I recently attended a lecture given by Professor Raymond Hill on Mathematics and the Law. It focused on a number of cases where a misunderstanding of probability and statistics in particular had led jurors to acquit or convict in the teeth of the evidence presented, to prosecutors to construct cases which made no logical sense, to expert witnesses to mislead and for judges to misdirect juries.

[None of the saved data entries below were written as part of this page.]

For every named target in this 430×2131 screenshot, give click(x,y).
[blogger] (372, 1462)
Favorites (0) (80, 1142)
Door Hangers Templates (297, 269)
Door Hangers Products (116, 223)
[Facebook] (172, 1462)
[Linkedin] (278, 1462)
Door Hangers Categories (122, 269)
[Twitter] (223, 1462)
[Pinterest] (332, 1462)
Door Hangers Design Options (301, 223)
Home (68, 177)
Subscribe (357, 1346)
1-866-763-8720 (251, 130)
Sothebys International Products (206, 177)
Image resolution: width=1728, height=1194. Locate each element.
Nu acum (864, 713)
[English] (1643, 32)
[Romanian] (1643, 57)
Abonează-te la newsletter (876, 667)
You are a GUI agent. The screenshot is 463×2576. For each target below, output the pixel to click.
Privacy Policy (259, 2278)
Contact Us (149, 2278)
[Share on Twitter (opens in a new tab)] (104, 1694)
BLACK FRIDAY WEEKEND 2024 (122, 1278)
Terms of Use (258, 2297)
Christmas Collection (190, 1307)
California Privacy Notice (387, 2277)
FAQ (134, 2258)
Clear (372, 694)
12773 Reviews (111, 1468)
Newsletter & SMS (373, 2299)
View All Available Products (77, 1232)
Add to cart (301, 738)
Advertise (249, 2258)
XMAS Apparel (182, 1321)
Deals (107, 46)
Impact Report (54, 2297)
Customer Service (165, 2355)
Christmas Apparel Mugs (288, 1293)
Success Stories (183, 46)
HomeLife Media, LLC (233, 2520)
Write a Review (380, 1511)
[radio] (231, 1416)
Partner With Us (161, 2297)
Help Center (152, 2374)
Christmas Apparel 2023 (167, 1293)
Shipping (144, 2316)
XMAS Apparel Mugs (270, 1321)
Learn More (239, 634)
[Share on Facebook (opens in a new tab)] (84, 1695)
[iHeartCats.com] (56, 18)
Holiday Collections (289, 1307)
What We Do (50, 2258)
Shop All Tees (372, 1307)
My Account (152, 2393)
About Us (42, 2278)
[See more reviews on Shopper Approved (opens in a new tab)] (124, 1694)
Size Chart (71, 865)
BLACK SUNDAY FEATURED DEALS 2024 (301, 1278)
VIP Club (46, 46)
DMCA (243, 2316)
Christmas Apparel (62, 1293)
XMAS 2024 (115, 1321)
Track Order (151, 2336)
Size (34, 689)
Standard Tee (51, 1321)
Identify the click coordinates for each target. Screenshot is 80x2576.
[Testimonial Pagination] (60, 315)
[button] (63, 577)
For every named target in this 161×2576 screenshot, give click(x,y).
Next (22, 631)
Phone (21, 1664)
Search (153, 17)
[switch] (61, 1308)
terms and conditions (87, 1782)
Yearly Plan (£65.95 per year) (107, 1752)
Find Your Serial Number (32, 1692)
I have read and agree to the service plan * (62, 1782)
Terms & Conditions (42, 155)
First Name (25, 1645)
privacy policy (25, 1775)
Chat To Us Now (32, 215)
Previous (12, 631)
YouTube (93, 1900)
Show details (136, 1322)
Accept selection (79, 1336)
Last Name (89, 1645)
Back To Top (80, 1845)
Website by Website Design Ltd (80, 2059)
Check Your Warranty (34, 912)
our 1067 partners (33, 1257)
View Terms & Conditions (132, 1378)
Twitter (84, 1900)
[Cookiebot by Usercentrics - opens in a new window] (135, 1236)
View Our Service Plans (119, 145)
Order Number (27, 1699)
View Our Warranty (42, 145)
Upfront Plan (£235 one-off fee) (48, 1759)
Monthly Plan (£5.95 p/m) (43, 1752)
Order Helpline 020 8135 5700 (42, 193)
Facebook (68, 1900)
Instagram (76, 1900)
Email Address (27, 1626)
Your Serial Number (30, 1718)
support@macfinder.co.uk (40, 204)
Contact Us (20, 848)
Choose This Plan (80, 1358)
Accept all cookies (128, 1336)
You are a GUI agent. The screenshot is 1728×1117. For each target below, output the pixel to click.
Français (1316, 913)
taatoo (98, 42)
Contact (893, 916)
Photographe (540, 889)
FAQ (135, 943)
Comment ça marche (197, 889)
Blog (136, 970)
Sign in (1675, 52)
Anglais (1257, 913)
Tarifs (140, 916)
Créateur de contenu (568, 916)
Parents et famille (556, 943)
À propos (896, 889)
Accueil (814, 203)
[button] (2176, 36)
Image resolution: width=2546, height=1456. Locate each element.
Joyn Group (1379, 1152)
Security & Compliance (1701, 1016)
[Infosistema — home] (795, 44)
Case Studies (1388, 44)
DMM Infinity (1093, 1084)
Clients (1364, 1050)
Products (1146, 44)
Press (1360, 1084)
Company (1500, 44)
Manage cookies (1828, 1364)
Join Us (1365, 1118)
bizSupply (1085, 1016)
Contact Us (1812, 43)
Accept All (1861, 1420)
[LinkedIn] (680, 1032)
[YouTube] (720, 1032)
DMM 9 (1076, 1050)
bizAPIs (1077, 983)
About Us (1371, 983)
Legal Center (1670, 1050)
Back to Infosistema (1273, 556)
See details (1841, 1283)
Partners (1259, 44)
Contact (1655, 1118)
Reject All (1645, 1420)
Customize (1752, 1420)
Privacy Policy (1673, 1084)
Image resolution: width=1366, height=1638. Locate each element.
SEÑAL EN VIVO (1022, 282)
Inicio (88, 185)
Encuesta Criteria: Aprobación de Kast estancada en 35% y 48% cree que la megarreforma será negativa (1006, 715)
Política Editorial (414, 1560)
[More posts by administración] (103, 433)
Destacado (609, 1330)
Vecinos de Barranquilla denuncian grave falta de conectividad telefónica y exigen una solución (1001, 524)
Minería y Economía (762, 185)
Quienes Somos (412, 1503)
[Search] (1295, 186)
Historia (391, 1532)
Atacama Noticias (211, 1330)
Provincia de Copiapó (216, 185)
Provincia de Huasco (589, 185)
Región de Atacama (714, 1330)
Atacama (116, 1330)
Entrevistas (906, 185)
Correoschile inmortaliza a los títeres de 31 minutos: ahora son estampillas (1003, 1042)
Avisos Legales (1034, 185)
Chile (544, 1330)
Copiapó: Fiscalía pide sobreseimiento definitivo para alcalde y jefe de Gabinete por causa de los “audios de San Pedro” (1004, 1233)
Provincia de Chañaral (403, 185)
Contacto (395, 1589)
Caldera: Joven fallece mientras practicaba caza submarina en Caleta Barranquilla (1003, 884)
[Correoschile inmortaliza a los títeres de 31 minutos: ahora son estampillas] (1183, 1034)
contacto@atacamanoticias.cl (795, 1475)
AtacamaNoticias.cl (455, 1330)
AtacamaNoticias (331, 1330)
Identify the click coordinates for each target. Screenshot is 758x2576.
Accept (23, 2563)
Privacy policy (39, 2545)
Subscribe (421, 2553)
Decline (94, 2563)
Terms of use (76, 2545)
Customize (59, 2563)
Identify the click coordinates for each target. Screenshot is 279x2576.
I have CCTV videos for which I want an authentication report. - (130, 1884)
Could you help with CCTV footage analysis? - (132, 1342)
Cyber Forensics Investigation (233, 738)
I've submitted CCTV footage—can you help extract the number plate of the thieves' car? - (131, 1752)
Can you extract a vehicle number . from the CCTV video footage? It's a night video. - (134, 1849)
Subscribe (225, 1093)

One particular case he mentioned concerned the tragic death of two babies born to Sally Clark, a solicitor from Cheshire, within 2 years of each other. Sally was charged with the murder of both babies once the second had died. At her trial in November 1999, Professor Meadow, a paediatrician but clearly not a mathematician, claimed that, in this case, the chance of two babies dying from sudden infant death syndrome or cot death was 1 in 73 million. This figure came from a study of the deaths of all babies in five regions of England between 1993 and 1996, which estimated that the chance of a randomly chosen baby dying a cot death fell, if the child was from an affluent non-smoking family with the mother aged over 26 like Sally Clarke’s, from 1 in 1303 to 1 in 8543. Piling travesty upon travesty, the chance of Sally Clark suffering two cot deaths was then calculated as 1 in 8543 times 1 in 8543, which is where the 73 million figure comes from. Sally Clarke was convicted on the basis of this ludicrous kangaroo statistical “evidence” and spent over 3 years in jail and needed two appeals before she was finally cleared. A full account of the case, and how Professor Hill went about presenting the absurdity of it, can be found here.

As Blaise Pascal wrote: “You always admire what you really don’t understand.”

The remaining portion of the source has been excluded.